:: What is being asked ::
Locate every line in the entries below that contains the word "Blog" and copy each such line in full. Treat case as significant.

:: Records supplied ::
########################################

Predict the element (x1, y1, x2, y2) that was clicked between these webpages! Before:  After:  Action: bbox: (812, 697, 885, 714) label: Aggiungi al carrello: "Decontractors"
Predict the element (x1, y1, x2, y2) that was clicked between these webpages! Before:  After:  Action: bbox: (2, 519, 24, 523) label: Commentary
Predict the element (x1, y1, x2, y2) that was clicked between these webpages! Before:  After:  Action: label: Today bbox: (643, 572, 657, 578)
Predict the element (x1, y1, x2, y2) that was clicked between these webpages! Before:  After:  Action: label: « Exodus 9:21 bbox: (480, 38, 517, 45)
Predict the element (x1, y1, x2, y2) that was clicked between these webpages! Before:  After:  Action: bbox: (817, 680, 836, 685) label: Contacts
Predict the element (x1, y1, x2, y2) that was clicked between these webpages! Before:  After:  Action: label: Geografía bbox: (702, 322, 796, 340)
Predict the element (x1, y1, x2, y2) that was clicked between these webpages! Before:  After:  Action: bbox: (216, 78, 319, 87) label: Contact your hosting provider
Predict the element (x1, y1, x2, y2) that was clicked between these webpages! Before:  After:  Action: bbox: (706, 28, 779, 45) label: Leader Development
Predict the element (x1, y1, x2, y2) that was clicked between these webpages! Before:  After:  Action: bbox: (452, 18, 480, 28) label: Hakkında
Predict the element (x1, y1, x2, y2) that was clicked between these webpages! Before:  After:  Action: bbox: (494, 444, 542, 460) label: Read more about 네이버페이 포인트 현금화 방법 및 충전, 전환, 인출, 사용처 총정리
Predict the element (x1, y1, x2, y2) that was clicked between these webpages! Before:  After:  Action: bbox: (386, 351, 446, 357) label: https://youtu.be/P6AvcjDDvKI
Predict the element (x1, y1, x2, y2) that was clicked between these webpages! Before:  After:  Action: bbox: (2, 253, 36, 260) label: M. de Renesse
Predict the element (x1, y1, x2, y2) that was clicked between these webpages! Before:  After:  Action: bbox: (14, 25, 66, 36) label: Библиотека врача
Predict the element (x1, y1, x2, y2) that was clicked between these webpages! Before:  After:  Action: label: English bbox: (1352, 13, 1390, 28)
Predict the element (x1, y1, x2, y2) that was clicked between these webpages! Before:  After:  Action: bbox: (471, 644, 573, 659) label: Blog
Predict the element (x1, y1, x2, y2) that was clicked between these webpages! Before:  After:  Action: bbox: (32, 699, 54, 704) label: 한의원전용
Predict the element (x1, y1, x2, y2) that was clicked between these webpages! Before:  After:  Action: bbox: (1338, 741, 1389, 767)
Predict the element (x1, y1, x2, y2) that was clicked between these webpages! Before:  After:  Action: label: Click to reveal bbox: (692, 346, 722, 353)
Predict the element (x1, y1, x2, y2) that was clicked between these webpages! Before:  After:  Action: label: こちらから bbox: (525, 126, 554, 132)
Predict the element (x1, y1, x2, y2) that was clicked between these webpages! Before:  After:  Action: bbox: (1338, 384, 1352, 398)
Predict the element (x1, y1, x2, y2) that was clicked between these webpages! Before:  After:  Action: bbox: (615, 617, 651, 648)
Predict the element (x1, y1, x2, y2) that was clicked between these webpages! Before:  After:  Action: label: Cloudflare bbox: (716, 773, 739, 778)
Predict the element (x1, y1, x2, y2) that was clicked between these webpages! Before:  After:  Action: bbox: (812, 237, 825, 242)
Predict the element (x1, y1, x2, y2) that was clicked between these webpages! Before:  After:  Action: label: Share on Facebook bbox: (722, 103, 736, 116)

########################################

:: In response ::
Predict the element (x1, y1, x2, y2) that was clicked between these webpages! Before:  After:  Action: bbox: (471, 644, 573, 659) label: Blog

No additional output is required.